Getting java.net.MalformedURLException in MonoDeveloper-Collection of common programming errors

Based on a past question (from the same user) I think this is the output of a chain reaction. Apple recently began to refuse application executables bigger than 60MB.

That’s huge, a basic hello world application created with Xamarin.iOS is under 3 MB and that’s the total application size. The executable itself is under 2.2MB and includes the Mono runtime, the linked base class libraries (BCL) and the unlinked user code.

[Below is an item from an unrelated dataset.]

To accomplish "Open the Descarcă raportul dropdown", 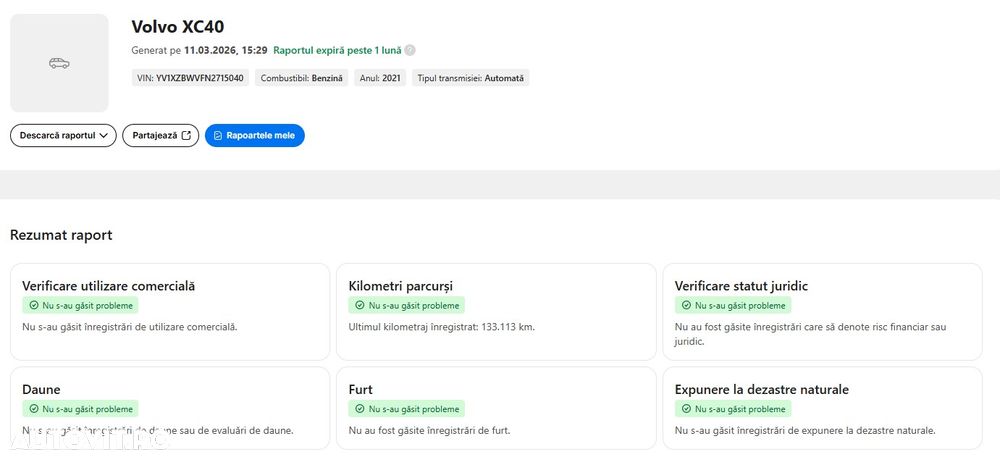I will 63,135.
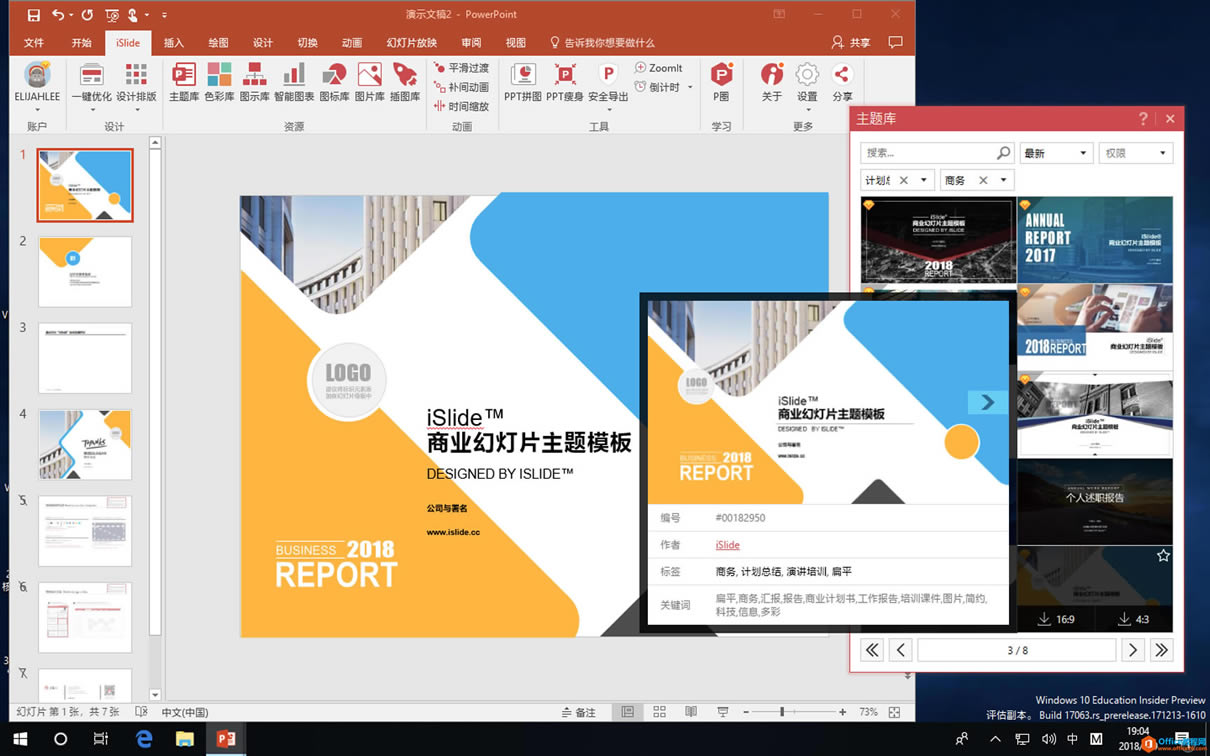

Now this 2.2MB size is achieved because the BCL is linked (by default Link SDK is used for device builds). That means everything that is not used, in the BCL, is removed. If the BCL was not linked (it can be disabled if you’re curious) then the executable size would be 46 MB – more than 20x bigger! (and that’s part of the reasons why you should never disable the linker on device builds).

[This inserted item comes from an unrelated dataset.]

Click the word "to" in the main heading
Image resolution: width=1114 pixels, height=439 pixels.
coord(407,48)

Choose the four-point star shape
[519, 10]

LibGDX is a Java library. It can work with Xamarin.iOS by being converted to .NET using IKVM. That converts the GDX library and the Java class libraries. All of this is user code (i.e. stuff you added) and not SDK code (i.e. code shipped by Xamarin). IOW the linker does not, by default, remove anything from GDX (or IKVM libraries).

So, by default, everything in GDX and Java (class lib) is being AOT’ed into the native executable – leading it over Apple’s limit (which was the previous question).

The previous answer was to use Link all assemblies, IOW run the linker on all the application managed code. That removes a lot of unused code and results in smaller applications and executable size (see the hello world example above).

However it goes back to the main linker limitation. It use static analysis to detect unused code – and reflection (from .NET or Java) is dynamic. So the linker needs help to preserve (using [Preserve] attribute or an XML file) code used thru reflection.

I have not seen the Java code handling protocols – but I’m pretty sure it use reflection to load a type based on the scheme (e.g. file) and that type(s) needs to be preserved to work correctly at runtime. Once preserved I’m sure the application will work properly (and without being improperly large).